Problem to solve: Rewrite the records below with every instance of "computer-use agent" replaced by "screen-control agent", leaving everything else unchanged.

Material for this exercise:
----

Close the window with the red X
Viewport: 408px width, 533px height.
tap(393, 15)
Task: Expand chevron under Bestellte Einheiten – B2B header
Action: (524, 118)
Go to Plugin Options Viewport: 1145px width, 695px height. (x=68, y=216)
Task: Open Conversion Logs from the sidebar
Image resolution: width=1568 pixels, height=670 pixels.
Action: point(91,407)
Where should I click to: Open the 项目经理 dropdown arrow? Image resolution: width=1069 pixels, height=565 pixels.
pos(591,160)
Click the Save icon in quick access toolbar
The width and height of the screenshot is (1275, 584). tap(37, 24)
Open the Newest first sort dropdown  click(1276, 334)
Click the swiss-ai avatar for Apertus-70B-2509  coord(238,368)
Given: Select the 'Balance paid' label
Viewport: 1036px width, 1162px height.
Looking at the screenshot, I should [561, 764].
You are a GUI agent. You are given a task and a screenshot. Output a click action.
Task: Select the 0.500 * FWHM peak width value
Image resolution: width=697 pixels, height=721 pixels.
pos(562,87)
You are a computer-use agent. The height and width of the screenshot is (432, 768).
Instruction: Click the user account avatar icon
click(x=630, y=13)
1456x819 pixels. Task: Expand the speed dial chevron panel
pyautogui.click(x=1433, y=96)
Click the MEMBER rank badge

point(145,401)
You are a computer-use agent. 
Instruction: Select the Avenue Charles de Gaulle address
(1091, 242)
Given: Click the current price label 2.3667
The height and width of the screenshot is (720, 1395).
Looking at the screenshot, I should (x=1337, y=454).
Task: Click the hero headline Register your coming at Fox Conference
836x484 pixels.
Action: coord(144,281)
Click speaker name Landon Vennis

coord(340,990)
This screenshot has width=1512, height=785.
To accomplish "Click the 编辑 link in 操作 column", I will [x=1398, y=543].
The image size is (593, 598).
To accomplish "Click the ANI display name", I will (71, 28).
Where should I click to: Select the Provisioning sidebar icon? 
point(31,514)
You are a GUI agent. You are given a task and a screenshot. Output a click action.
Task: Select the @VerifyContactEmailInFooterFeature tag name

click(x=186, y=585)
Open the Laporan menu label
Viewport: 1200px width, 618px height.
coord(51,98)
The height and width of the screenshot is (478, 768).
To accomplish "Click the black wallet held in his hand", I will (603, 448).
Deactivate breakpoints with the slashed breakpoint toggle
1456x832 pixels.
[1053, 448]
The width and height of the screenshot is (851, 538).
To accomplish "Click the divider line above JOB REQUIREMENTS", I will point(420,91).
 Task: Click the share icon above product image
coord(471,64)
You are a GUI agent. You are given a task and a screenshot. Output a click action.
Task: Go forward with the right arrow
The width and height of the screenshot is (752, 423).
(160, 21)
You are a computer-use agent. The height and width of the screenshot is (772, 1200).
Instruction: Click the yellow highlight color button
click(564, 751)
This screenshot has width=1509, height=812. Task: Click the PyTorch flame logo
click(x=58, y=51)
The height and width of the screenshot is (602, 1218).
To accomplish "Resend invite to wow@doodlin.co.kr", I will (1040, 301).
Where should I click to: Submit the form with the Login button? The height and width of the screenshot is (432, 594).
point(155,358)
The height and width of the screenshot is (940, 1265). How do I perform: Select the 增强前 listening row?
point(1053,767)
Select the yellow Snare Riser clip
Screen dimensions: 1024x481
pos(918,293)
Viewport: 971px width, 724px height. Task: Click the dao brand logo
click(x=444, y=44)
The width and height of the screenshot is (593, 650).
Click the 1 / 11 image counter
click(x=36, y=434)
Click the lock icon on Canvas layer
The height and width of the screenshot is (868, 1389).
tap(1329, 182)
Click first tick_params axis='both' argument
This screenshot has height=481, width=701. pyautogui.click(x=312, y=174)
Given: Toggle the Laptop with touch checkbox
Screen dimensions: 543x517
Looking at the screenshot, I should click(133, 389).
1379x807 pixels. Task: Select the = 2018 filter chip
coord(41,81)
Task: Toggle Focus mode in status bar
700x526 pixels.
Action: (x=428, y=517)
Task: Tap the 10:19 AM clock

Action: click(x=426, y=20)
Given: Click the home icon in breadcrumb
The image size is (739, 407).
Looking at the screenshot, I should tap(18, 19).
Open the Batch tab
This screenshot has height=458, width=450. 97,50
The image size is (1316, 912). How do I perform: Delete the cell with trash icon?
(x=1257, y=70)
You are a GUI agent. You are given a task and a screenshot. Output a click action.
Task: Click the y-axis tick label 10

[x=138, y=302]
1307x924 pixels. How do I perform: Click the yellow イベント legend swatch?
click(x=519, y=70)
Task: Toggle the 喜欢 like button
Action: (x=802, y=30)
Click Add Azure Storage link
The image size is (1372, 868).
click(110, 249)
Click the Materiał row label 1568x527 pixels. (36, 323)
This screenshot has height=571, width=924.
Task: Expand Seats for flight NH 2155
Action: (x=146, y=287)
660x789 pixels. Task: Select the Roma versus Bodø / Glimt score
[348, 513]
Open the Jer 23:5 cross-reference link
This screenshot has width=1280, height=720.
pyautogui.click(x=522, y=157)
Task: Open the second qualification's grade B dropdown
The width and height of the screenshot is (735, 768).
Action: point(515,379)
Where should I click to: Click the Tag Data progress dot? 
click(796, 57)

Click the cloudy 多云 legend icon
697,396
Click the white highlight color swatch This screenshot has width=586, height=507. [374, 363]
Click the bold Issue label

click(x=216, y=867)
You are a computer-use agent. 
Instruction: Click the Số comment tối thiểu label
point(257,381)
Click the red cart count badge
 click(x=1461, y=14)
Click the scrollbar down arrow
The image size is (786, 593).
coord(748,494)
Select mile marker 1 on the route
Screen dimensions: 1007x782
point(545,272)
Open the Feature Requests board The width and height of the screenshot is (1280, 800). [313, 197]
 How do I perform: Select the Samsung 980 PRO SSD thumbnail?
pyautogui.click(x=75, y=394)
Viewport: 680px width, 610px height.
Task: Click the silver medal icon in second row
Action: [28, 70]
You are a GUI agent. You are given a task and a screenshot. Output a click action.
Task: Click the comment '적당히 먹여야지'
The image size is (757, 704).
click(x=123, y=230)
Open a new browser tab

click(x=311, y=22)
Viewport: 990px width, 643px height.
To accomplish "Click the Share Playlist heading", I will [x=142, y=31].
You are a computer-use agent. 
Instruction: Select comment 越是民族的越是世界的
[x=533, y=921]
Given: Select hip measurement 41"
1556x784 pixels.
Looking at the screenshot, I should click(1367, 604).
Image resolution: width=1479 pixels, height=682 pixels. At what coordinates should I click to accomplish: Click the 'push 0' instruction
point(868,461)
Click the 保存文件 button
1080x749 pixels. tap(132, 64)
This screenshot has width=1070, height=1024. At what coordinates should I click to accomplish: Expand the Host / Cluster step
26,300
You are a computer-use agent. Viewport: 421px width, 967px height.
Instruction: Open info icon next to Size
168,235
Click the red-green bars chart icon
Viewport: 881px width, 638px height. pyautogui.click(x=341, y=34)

----

Exercise output:
Close the window with the red X
Viewport: 408px width, 533px height.
tap(393, 15)
Task: Expand chevron under Bestellte Einheiten – B2B header
Action: (524, 118)
Go to Plugin Options Viewport: 1145px width, 695px height. (x=68, y=216)
Task: Open Conversion Logs from the sidebar
Image resolution: width=1568 pixels, height=670 pixels.
Action: point(91,407)
Where should I click to: Open the 项目经理 dropdown arrow? Image resolution: width=1069 pixels, height=565 pixels.
pos(591,160)
Click the Save icon in quick access toolbar
The width and height of the screenshot is (1275, 584). tap(37, 24)
Open the Newest first sort dropdown  click(1276, 334)
Click the swiss-ai avatar for Apertus-70B-2509  coord(238,368)
Given: Select the 'Balance paid' label
Viewport: 1036px width, 1162px height.
Looking at the screenshot, I should [561, 764].
You are a GUI agent. You are given a task and a screenshot. Output a click action.
Task: Select the 0.500 * FWHM peak width value
Image resolution: width=697 pixels, height=721 pixels.
pos(562,87)
You are a screen-control agent. The height and width of the screenshot is (432, 768).
Instruction: Click the user account avatar icon
click(x=630, y=13)
1456x819 pixels. Task: Expand the speed dial chevron panel
pyautogui.click(x=1433, y=96)
Click the MEMBER rank badge

point(145,401)
You are a screen-control agent. 
Instruction: Select the Avenue Charles de Gaulle address
(1091, 242)
Given: Click the current price label 2.3667
The height and width of the screenshot is (720, 1395).
Looking at the screenshot, I should (x=1337, y=454).
Task: Click the hero headline Register your coming at Fox Conference
836x484 pixels.
Action: coord(144,281)
Click speaker name Landon Vennis

coord(340,990)
This screenshot has width=1512, height=785.
To accomplish "Click the 编辑 link in 操作 column", I will [x=1398, y=543].
The image size is (593, 598).
To accomplish "Click the ANI display name", I will (71, 28).
Where should I click to: Select the Provisioning sidebar icon? 
point(31,514)
You are a GUI agent. You are given a task and a screenshot. Output a click action.
Task: Select the @VerifyContactEmailInFooterFeature tag name

click(x=186, y=585)
Open the Laporan menu label
Viewport: 1200px width, 618px height.
coord(51,98)
The height and width of the screenshot is (478, 768).
To accomplish "Click the black wallet held in his hand", I will (603, 448).
Deactivate breakpoints with the slashed breakpoint toggle
1456x832 pixels.
[1053, 448]
The width and height of the screenshot is (851, 538).
To accomplish "Click the divider line above JOB REQUIREMENTS", I will point(420,91).
 Task: Click the share icon above product image
coord(471,64)
You are a GUI agent. You are given a task and a screenshot. Output a click action.
Task: Go forward with the right arrow
The width and height of the screenshot is (752, 423).
(160, 21)
You are a screen-control agent. The height and width of the screenshot is (772, 1200).
Instruction: Click the yellow highlight color button
click(564, 751)
This screenshot has width=1509, height=812. Task: Click the PyTorch flame logo
click(x=58, y=51)
The height and width of the screenshot is (602, 1218).
To accomplish "Resend invite to wow@doodlin.co.kr", I will (1040, 301).
Where should I click to: Submit the form with the Login button? The height and width of the screenshot is (432, 594).
point(155,358)
The height and width of the screenshot is (940, 1265). How do I perform: Select the 增强前 listening row?
point(1053,767)
Select the yellow Snare Riser clip
Screen dimensions: 1024x481
pos(918,293)
Viewport: 971px width, 724px height. Task: Click the dao brand logo
click(x=444, y=44)
The width and height of the screenshot is (593, 650).
Click the 1 / 11 image counter
click(x=36, y=434)
Click the lock icon on Canvas layer
The height and width of the screenshot is (868, 1389).
tap(1329, 182)
Click first tick_params axis='both' argument
This screenshot has height=481, width=701. pyautogui.click(x=312, y=174)
Given: Toggle the Laptop with touch checkbox
Screen dimensions: 543x517
Looking at the screenshot, I should click(133, 389).
1379x807 pixels. Task: Select the = 2018 filter chip
coord(41,81)
Task: Toggle Focus mode in status bar
700x526 pixels.
Action: (x=428, y=517)
Task: Tap the 10:19 AM clock

Action: click(x=426, y=20)
Given: Click the home icon in breadcrumb
The image size is (739, 407).
Looking at the screenshot, I should tap(18, 19).
Open the Batch tab
This screenshot has height=458, width=450. 97,50
The image size is (1316, 912). How do I perform: Delete the cell with trash icon?
(x=1257, y=70)
You are a GUI agent. You are given a task and a screenshot. Output a click action.
Task: Click the y-axis tick label 10

[x=138, y=302]
1307x924 pixels. How do I perform: Click the yellow イベント legend swatch?
click(x=519, y=70)
Task: Toggle the 喜欢 like button
Action: (x=802, y=30)
Click Add Azure Storage link
The image size is (1372, 868).
click(110, 249)
Click the Materiał row label 1568x527 pixels. (36, 323)
This screenshot has height=571, width=924.
Task: Expand Seats for flight NH 2155
Action: (x=146, y=287)
660x789 pixels. Task: Select the Roma versus Bodø / Glimt score
[348, 513]
Open the Jer 23:5 cross-reference link
This screenshot has width=1280, height=720.
pyautogui.click(x=522, y=157)
Task: Open the second qualification's grade B dropdown
The width and height of the screenshot is (735, 768).
Action: point(515,379)
Where should I click to: Click the Tag Data progress dot? 
click(796, 57)

Click the cloudy 多云 legend icon
697,396
Click the white highlight color swatch This screenshot has width=586, height=507. [374, 363]
Click the bold Issue label

click(x=216, y=867)
You are a screen-control agent. 
Instruction: Click the Số comment tối thiểu label
point(257,381)
Click the red cart count badge
 click(x=1461, y=14)
Click the scrollbar down arrow
The image size is (786, 593).
coord(748,494)
Select mile marker 1 on the route
Screen dimensions: 1007x782
point(545,272)
Open the Feature Requests board The width and height of the screenshot is (1280, 800). [313, 197]
 How do I perform: Select the Samsung 980 PRO SSD thumbnail?
pyautogui.click(x=75, y=394)
Viewport: 680px width, 610px height.
Task: Click the silver medal icon in second row
Action: [28, 70]
You are a GUI agent. You are given a task and a screenshot. Output a click action.
Task: Click the comment '적당히 먹여야지'
The image size is (757, 704).
click(x=123, y=230)
Open a new browser tab

click(x=311, y=22)
Viewport: 990px width, 643px height.
To accomplish "Click the Share Playlist heading", I will [x=142, y=31].
You are a screen-control agent. 
Instruction: Select comment 越是民族的越是世界的
[x=533, y=921]
Given: Select hip measurement 41"
1556x784 pixels.
Looking at the screenshot, I should click(1367, 604).
Image resolution: width=1479 pixels, height=682 pixels. At what coordinates should I click to accomplish: Click the 'push 0' instruction
point(868,461)
Click the 保存文件 button
1080x749 pixels. tap(132, 64)
This screenshot has width=1070, height=1024. At what coordinates should I click to accomplish: Expand the Host / Cluster step
26,300
You are a screen-control agent. Viewport: 421px width, 967px height.
Instruction: Open info icon next to Size
168,235
Click the red-green bars chart icon
Viewport: 881px width, 638px height. pyautogui.click(x=341, y=34)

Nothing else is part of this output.